The pending sanctions illustrate how President Barack Obama's Russia policy is a balancing act: Even as the U.S. punishes President Vladimir Putin's aides and allies, it still pursues Russia's cooperation in the Middle East. The same week Kerry has been urging Russia to help end the war in Syria, a senior Treasury official let it slip that Putin is hiding a personal fortune from his own people.

This week, the pattern will continue. State Department officials tell me they expect to add five more names to what is known as the Magnitsky list, named for Russian lawyer Sergei Magnitsky, who was jailed after exposing Russia’s largest-known tax fraud and died in prison in 2009, after he was severely beaten. Russian courts have made a mockery of the investigation, leading Congress to pass a law in 2012 blacklisting the people responsible for Magnitsky's murder in the U.S.
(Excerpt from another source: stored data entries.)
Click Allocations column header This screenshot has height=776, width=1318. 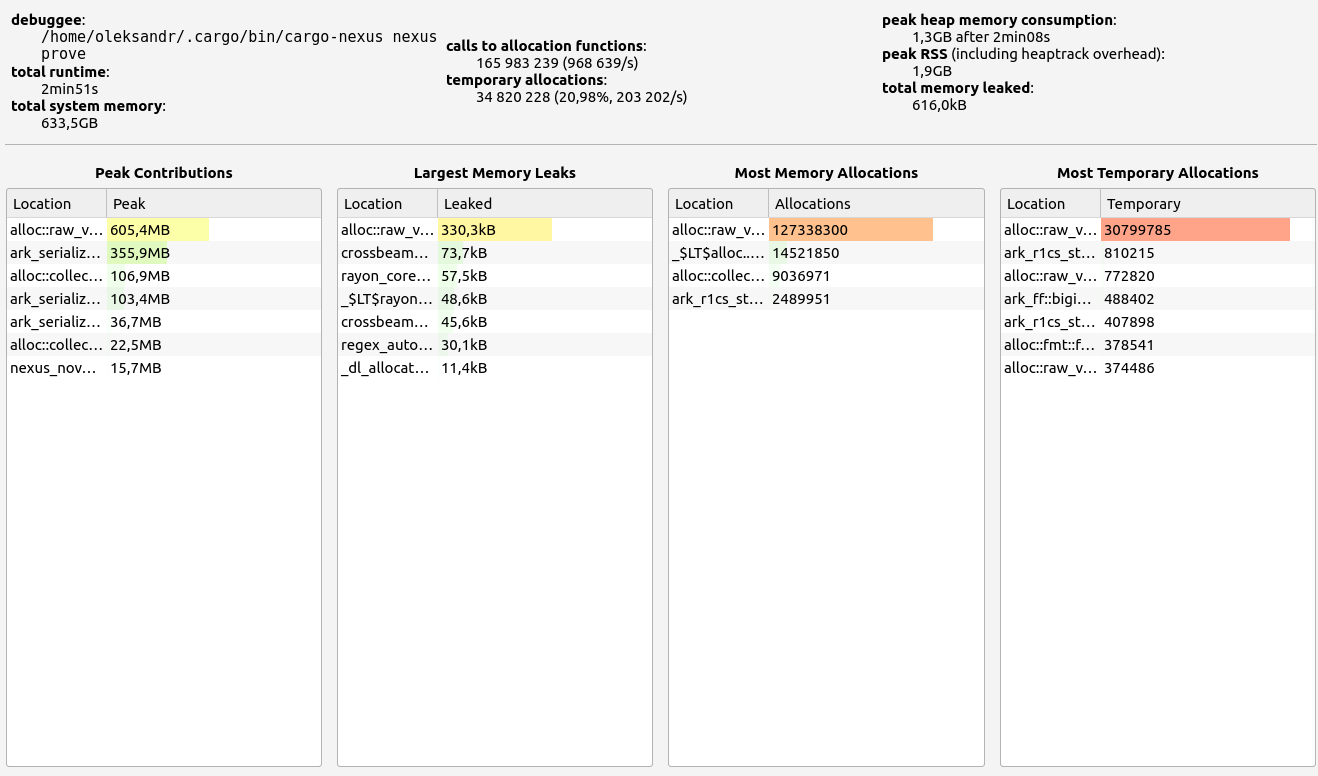(x=875, y=204)
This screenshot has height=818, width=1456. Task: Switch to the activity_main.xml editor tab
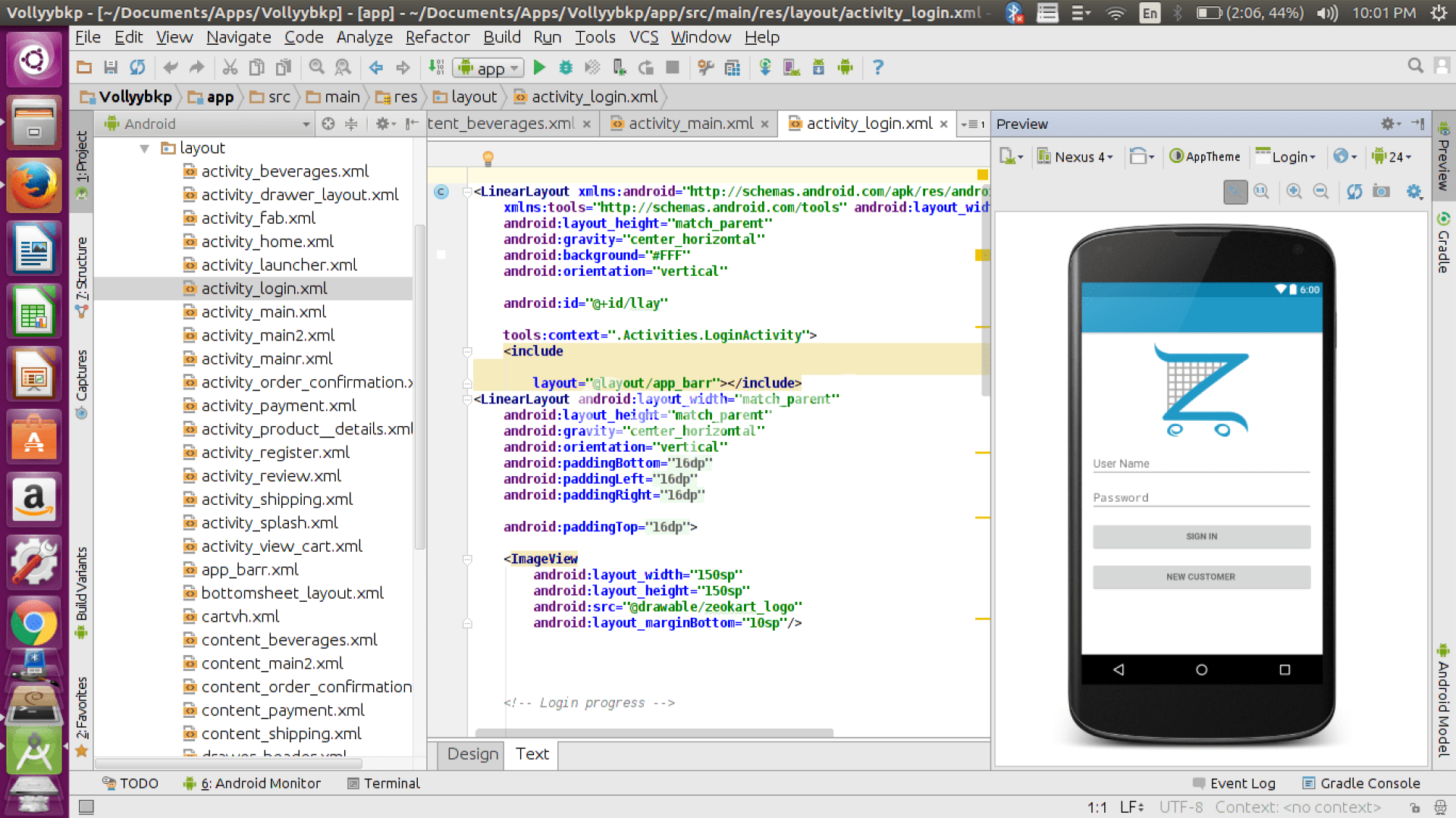pyautogui.click(x=690, y=124)
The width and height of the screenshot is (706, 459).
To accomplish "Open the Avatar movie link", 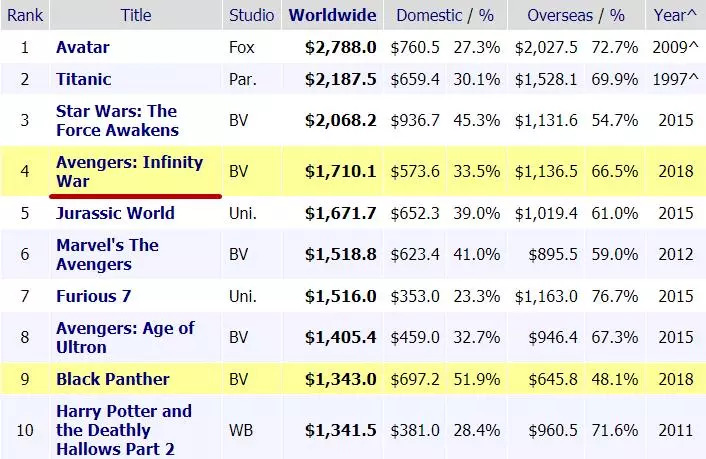I will point(82,47).
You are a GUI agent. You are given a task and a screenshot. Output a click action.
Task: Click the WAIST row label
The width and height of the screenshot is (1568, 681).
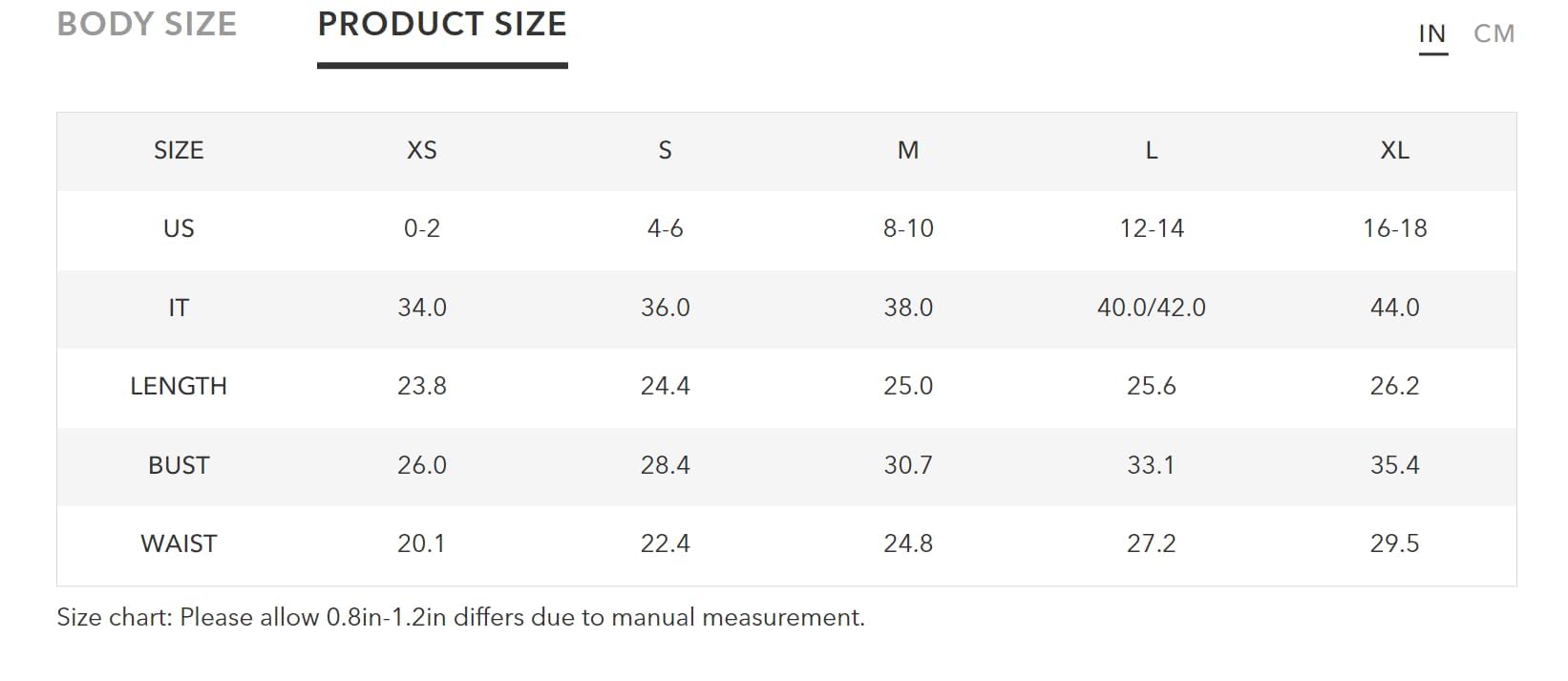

On Thursday evening, the State Department informed Rep. Jim McGovern, a Massachusetts Democrat like Kerry, that it would be submitting the new names to Congress on Friday, according to congressional officials. But Kerry stopped the rollout on Friday morning. A senior State Department official told me Kerry had a few additional questions but anticipated the new names would be announced this week. Kerry was too late, though, for McGovern, who on Friday sent a news release congratulating the State Department for adding the new names to the list. A spokesman for McGovern told me Friday that his office then revoked the release because it was sent prematurely.

This was bad timing for Kerry. For the last week, the secretary has been trying to persuade Russian Foreign Minister Sergei Lavrov to play a constructive role at the Syrian peace talks in Geneva that began this weekend. In particular, Kerry has asked Russia to stop targeting Syrian civilians and members of the opposition who are not part of Islamic State.

At a news conference Tuesday, Lavrov revealed these private conversations and said he was baffled by Kerry's request to stop bombing the opposition. "When it is claimed that we bomb the wrong targets, we ask what targets should we bomb, but they refuse to tell us," Lavrov complained. "Frankly, I’m at a loss. This is not serious talk between serious grownup people."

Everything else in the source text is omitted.